Cowboys and Indians
We met when I was a brown cowgirl. Internalized racism lived in my body and built a mid-century colonial home with a white picket fence. I had shame and judgment for my family and shame and judgment for myself. There wasn’t much questioning or thinking on my part. I believed what I was meant to believe about native people, and I believed that about myself. Perhaps this is where the roots of white supremacy and self-hatred dug a little deeper into my body and my consciousness. But to say you were a bad person would not be accurate. To say you were outwardly racist would not be true. You were a white Christian boy in a small Alberta town. Well rounded, son in a functional family, privileged, regulated, supported. You taught me how to drive your standard on those country roads. We didn’t talk too much about Christianity or god but it had a home in our relationship. We would talk about how you shouldn’t date “that girl” because she had already dated too many boys. That would not be proper. The foundation of that mid-century colonial dug deeper. I don’t really know what we had in common but I liked you because you were kind, gentle, and funny. Youth has a way of allowing life to appear simple. School taught us a simple version of our reality.

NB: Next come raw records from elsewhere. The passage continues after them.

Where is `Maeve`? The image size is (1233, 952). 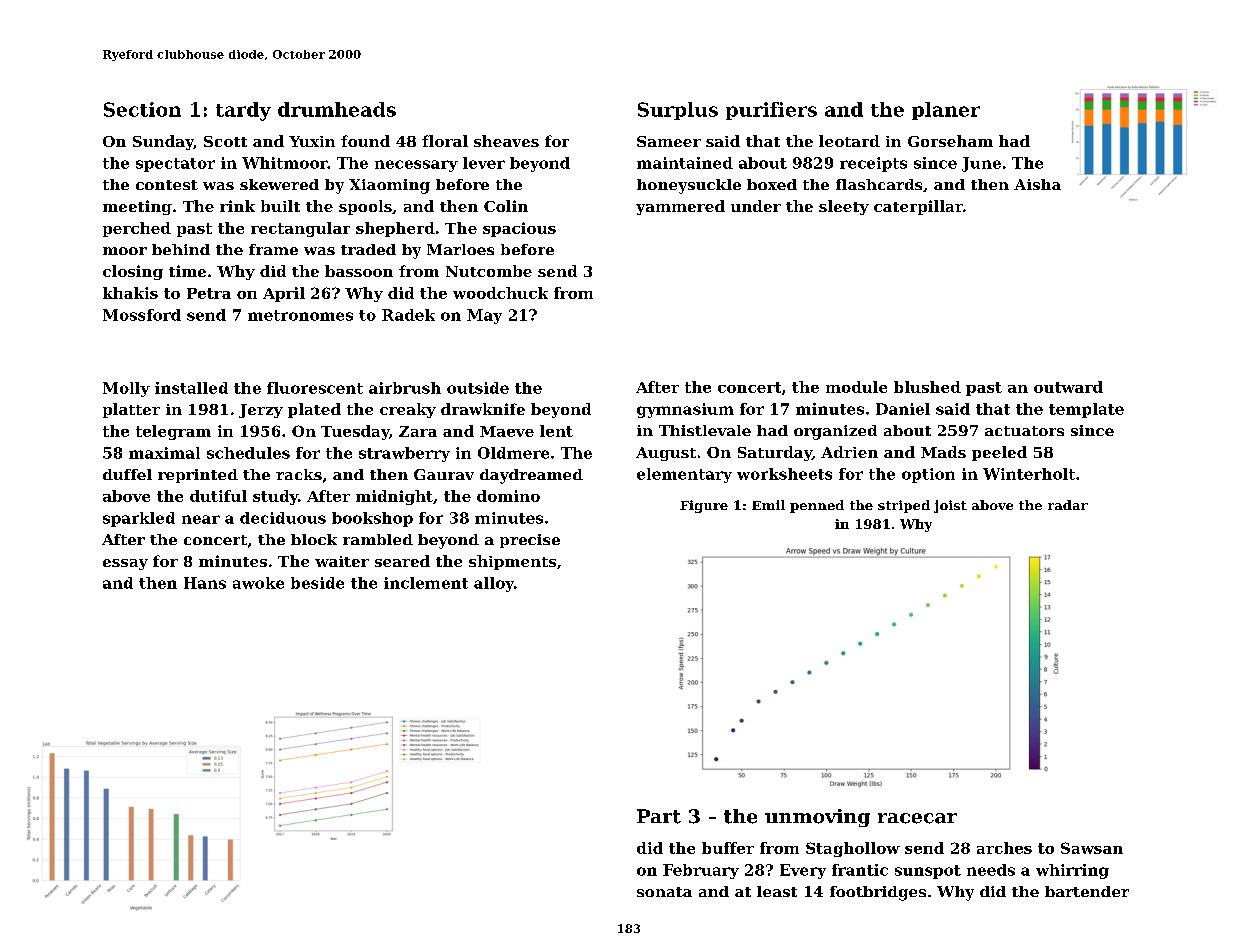 Maeve is located at coordinates (507, 431).
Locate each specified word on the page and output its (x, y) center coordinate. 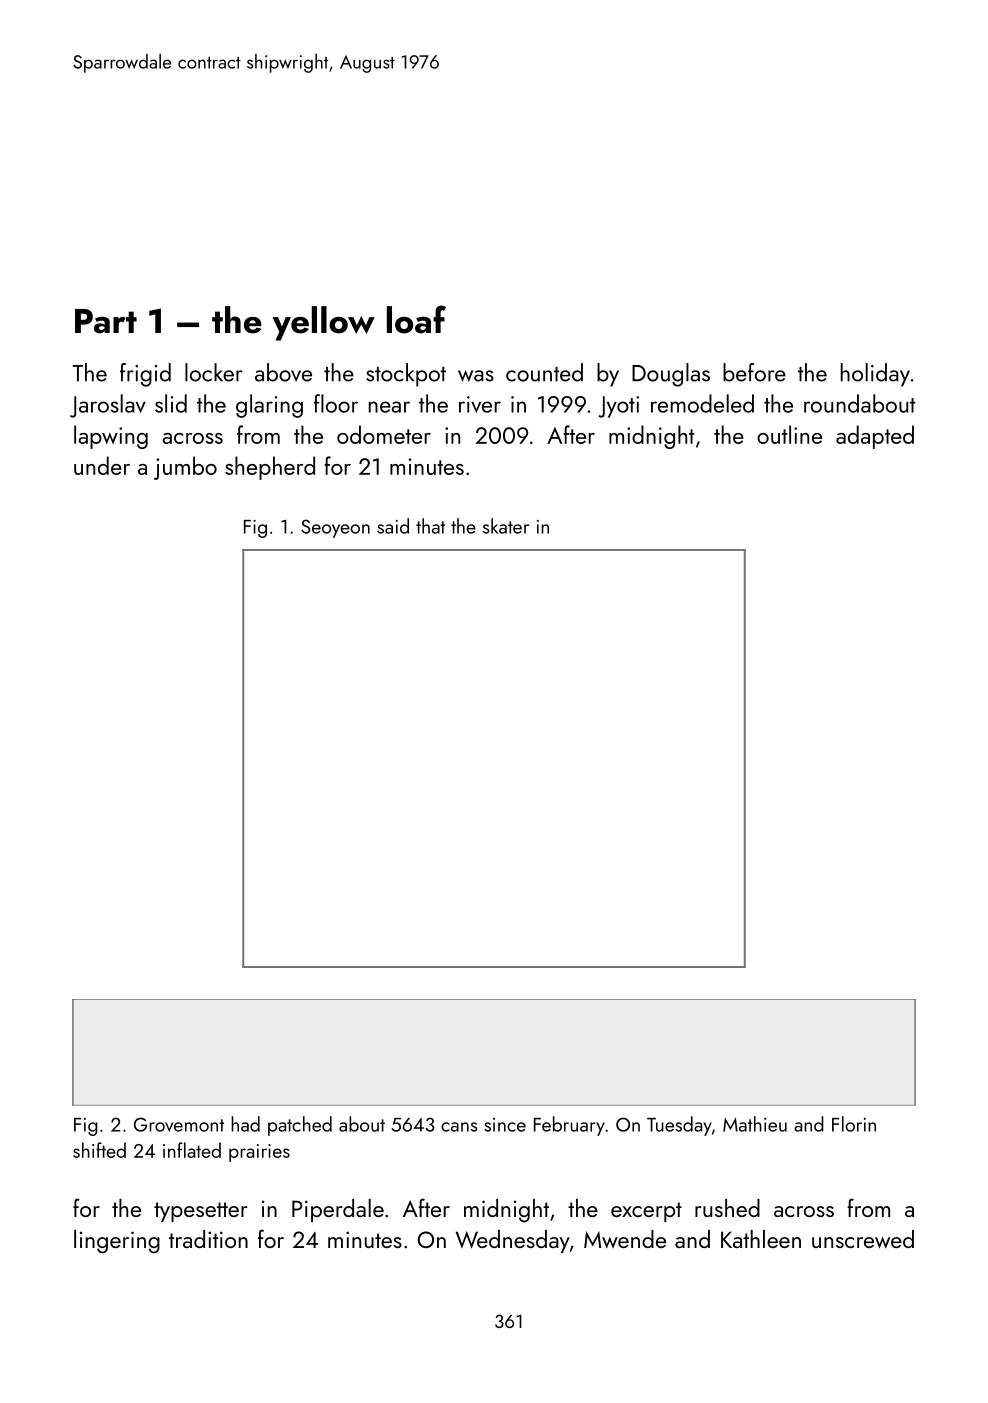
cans (459, 1127)
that (430, 526)
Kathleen (761, 1239)
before (754, 372)
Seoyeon (335, 528)
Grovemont (179, 1124)
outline (789, 434)
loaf (416, 319)
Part (106, 321)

As I grew, I slowly began to learn the history of this country, it’s genocide, violence, hatred, racism, classism. The story of my family both current and distant. The story of the pain, dysfunction, trauma, and violence in my life and in my family. I began pulling the weeds of white supremacy, self-hatred, racism, and colonialism from my body; digging deeper for the roots. I began to learn the wisdom of my ancestors; a story and a truth I was never privy to until I became much older. I became an Indian.
What did you learn as you grew? I saw a Facebook post of you going door to door in the white collar corporate city campaigning for the Wild Rose Party, then for the United Conservative Party. For our great premier who wants to privatize our public sectors, harass teachers and health care workers, discriminate against queer people, and who certainly does not give a shit about us Indians. A man who would rather destroy our oldest relatives, the mountains and the rocks mining for coal. You work at a bank, got married, had a baby; I work in the inner city with those who suffer from the reality of colonialism making minimum wage and pay for therapy.
Are we the real cowboys and Indians? Do you fill the niche you’ve been meant to fill? The niche that has been set out and crafted for you for generations? And yet I feel as if part of me still knows you; the kindness, the gentleness. Can cowboys and Indians find common ground? Was our relationship possible only because I denied the Indian that lived within me? Can we still find common ground if I stand in my truth (read:power) as an Anishinàbekwe? Will that threaten your privilege or bring about your humility? Or have you become a cowboy and I an Indian?